Près de 70 000 signatures sur la pétition de l'association Ordinateurs-de-vote.org, 26 dépôts en référés de citoyens d'Issy-les-Moulineaux, une demande de moratoire... A l'approche de l'échéance présidentielle, la colère se
fait plus forte contre le vote électronique. En effet, après des essais sporadiques, en particulier pour le référendum européen, près d'un million et demi d'électeurs accompliront ainsi leur devoir civique dimanche. Fini pour eux bulletins,
enveloppes et urne transparente. Ils n'auront pas d'autre choix. Surprise, le débat n'a rien d'une querelle entre anciens et modernes. Les informaticiens sont même en première ligne de la contestation.Pour les scrutins de 2007, le ministère de l'Intérieur a donc laissé aux communes de plus de 3 500 habitants le choix entre vote classique ou électronique. 82 villes ont sauté le pas et opté pour l'une des trois machines agréées
(lire encadré). Mais les premières élections électroniques significatives de l'Hexagone ne se dérouleront pas dans le calme. La polémique enfle, et chaque camp avance ses arguments, plus ou moins probants.
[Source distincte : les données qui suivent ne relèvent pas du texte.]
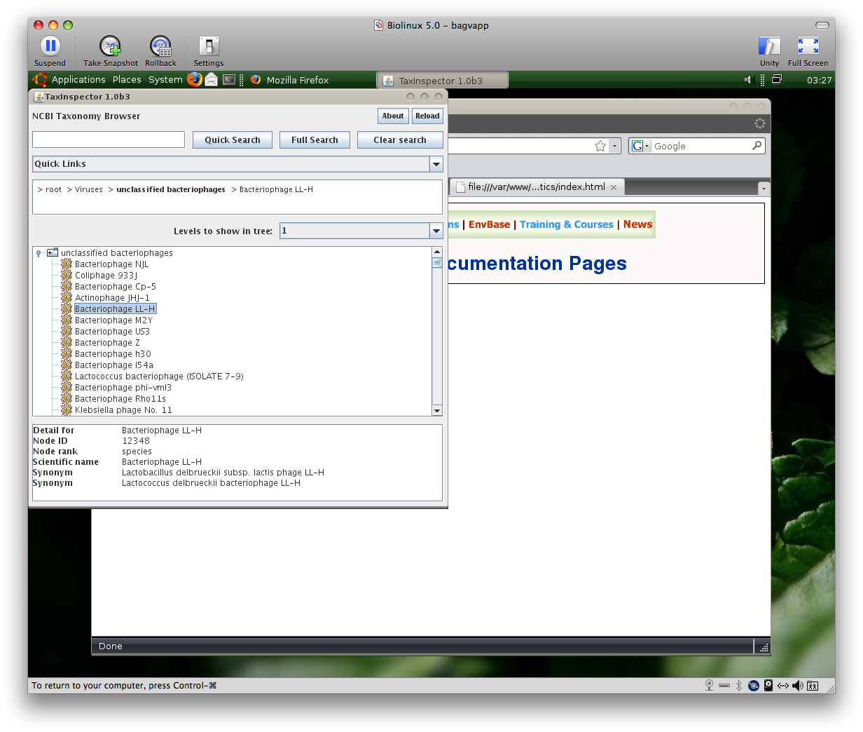Open the terminal launcher icon
Screen dimensions: 863x732
[x=229, y=80]
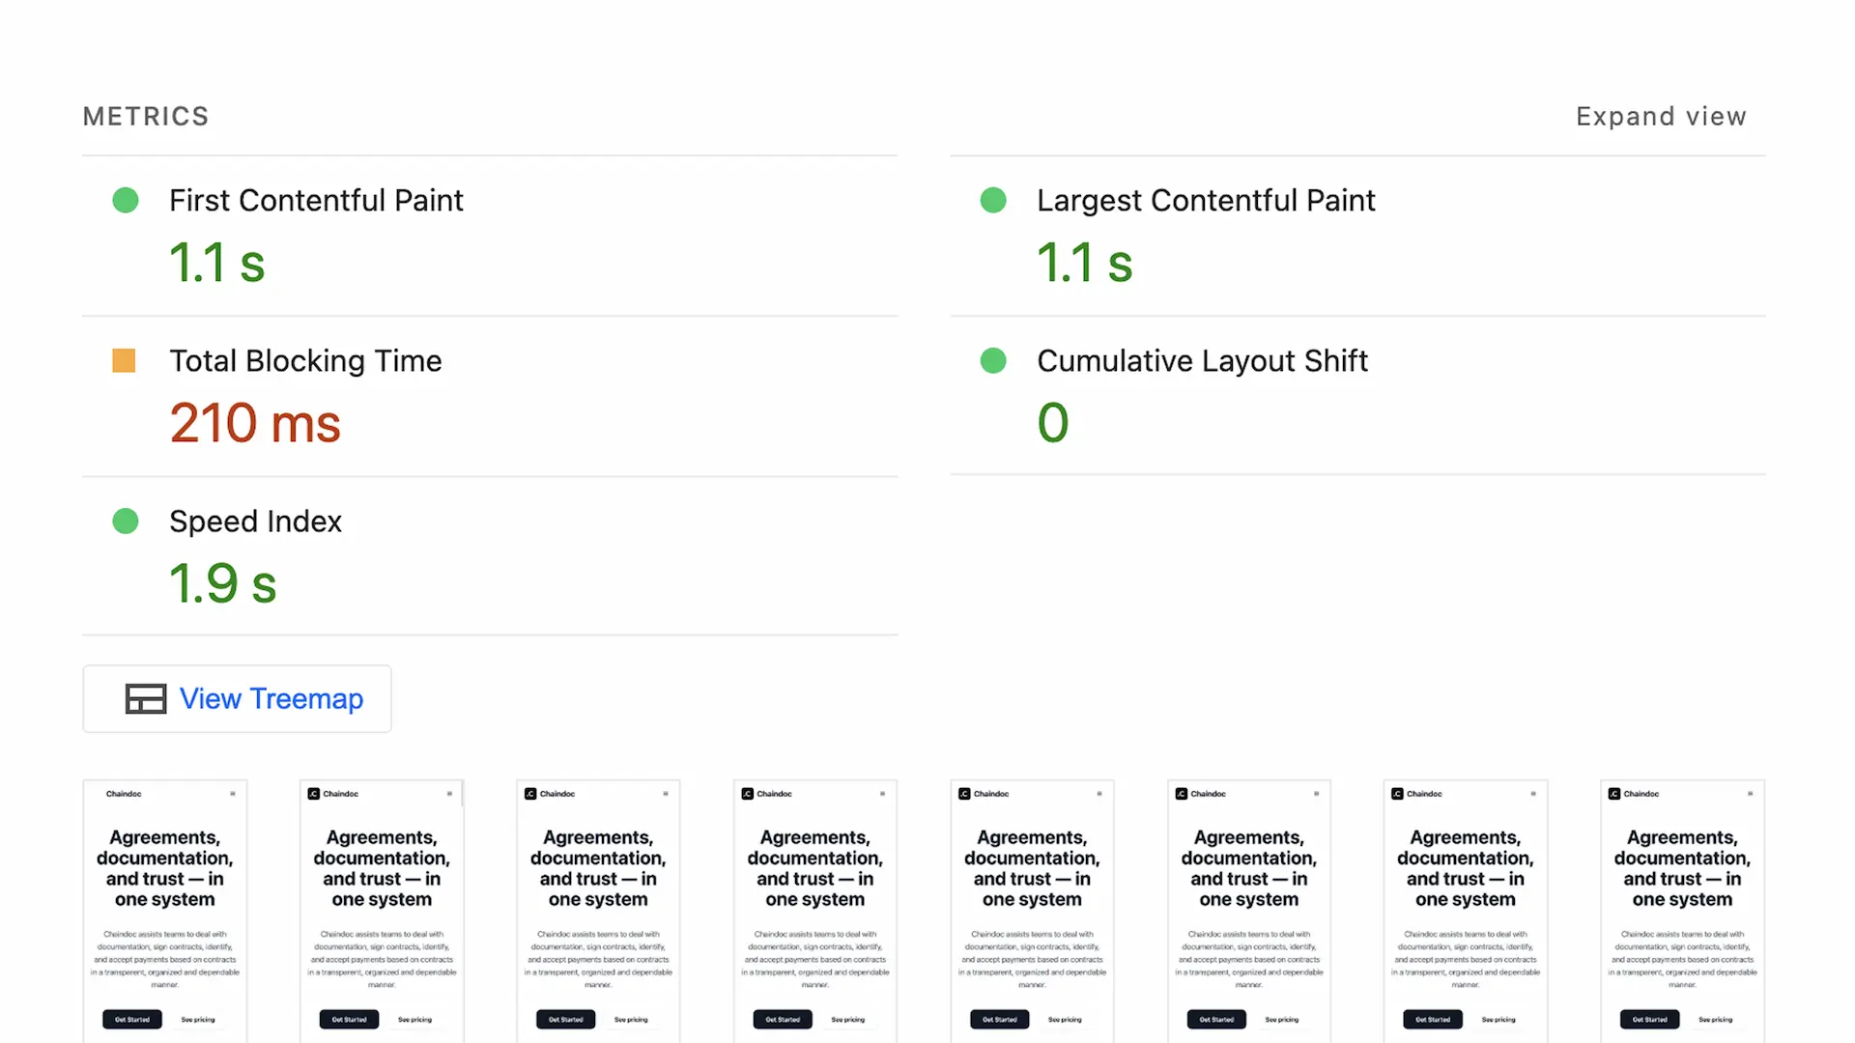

Economies, écologie,
fraude, fiabilité, démocratie, secret... les grands mots sont lâchés.
Fiable ou pas fiable ?
Première et inévitable question : peut-on vraiment compter sur une fiabilité totale des machines, garantissant l'intégrité du scrutin ? Le modèle d'Indra Sistemas présente une configuration proche d'un PC sous Windows.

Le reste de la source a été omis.